**ESTRATTO DELLA PAGINA**
((

Anno di pubblicazione: 2016

Il volume si propone come un tentativo di sintesi interpretativa delle complesse vicende che hanno accompagnato la vita dei campi di concentramento nazisti dal loro sorgere nel 1933, sino alla loro dissoluzione, alla fine del conflitto. L’a. chiarisce infatti che «la ricchezza di studi specialistici ha enormementeammentato il quadro dei campi di concentramento […] [e che] guardare gli studi accademici attuali è come osservare un puzzle non assemblato, con nuovi pezzi che vengono aggiunti continuamente» (p. 14).
L’opera presenta un ulteriore valore aggiunto per l’Italia: la possibilità per il lettore comune di fruire di uno studio puntuale, aggiornato e competente su questioni solo parzialmente accessibili a chi non conosca il tedesco. L’approccio metodologico è quello di una «storia integrata dell’Olocausto», sulla scia del tentativo di Saul Friedländer di coniugare all’analisi della macchina deportativa il punto di vista delle vittime. Il testo è percorso dalla problematizzazione di aspetti assai complessi, quali il grado di conoscenza e di complicità della popolazione tedesca relative all’esistenza dei KL e la possibilità di paragonare altre esperienze coeve e precedenti di carcerazione dei nemici interni e esterni in Europa e nel mondo a quella dei lager nazisti.

))

**MATERIALE MOSTRATO**
((

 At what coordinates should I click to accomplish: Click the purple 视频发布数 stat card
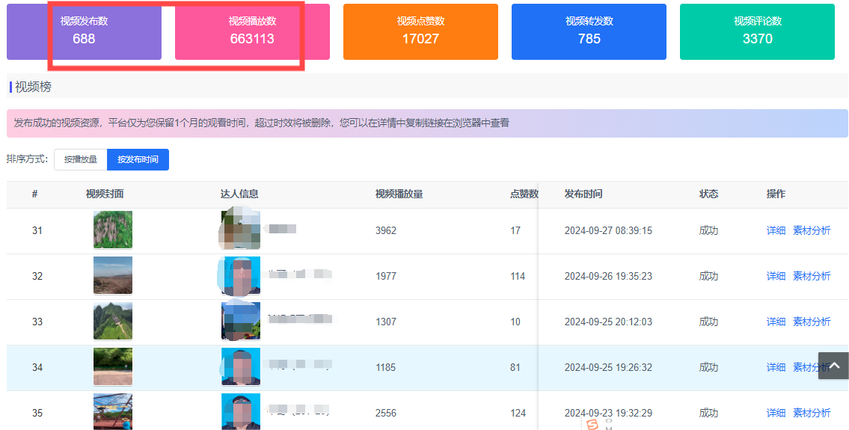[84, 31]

))
((

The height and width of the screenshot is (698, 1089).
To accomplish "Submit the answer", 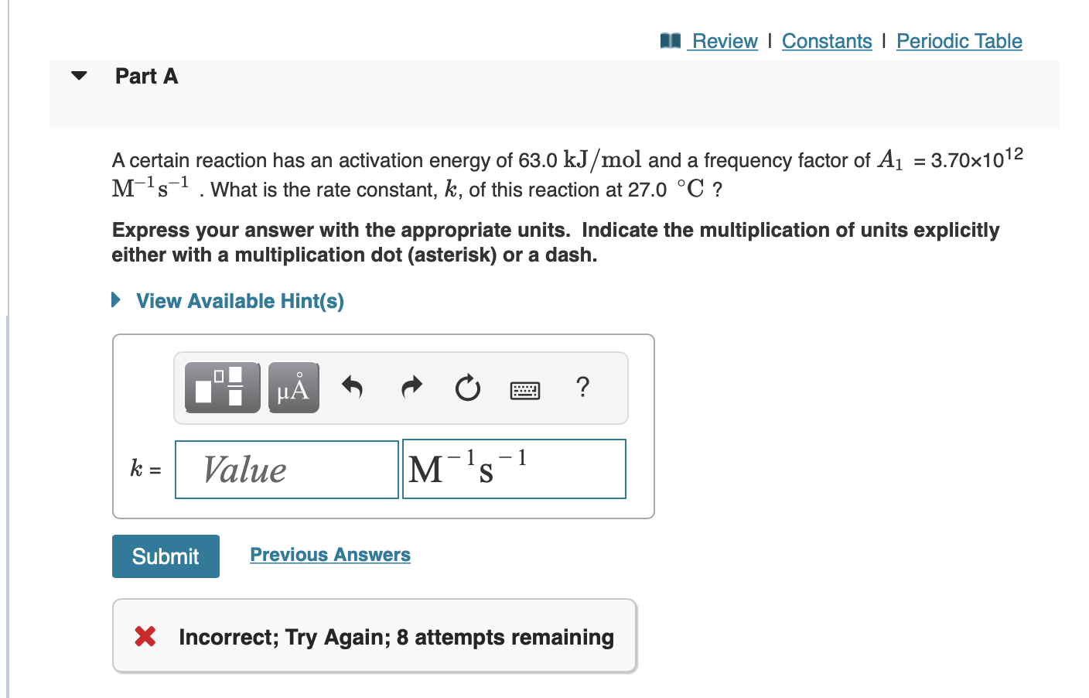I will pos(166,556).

))

**PROBLEMI E COMPITI**
a) In base all'estratto, spiega in una-tre frasi perché l'opera presenta un valore aggiunto per l'Italia.
b) Restituisci dall'estratto la parte che si apre con le parole contenenti "L’opera presenta un" e si chiude con "dei lager nazisti.".
L'elenco è materiale a sé, distinto dall'estratto.

**SOLUZIONI DEI PROBLEMI**
a) L'opera ha un valore aggiunto per l'Italia perché permette al lettore comune di fruire di uno studio puntuale, aggiornato e competente. Tratta questioni che sono solo parzialmente accessibili a chi non conosce il tedesco.

b)
L’opera presenta un ulteriore valore aggiunto per l’Italia: la possibilità per il lettore comune di fruire di uno studio puntuale, aggiornato e competente su questioni solo parzialmente accessibili a chi non conosca il tedesco. L’approccio metodologico è quello di una «storia integrata dell’Olocausto», sulla scia del tentativo di Saul Friedländer di coniugare all’analisi della macchina deportativa il punto di vista delle vittime. Il testo è percorso dalla problematizzazione di aspetti assai complessi, quali il grado di conoscenza e di complicità della popolazione tedesca relative all’esistenza dei KL e la possibilità di paragonare altre esperienze coeve e precedenti di carcerazione dei nemici interni e esterni in Europa e nel mondo a quella dei lager nazisti.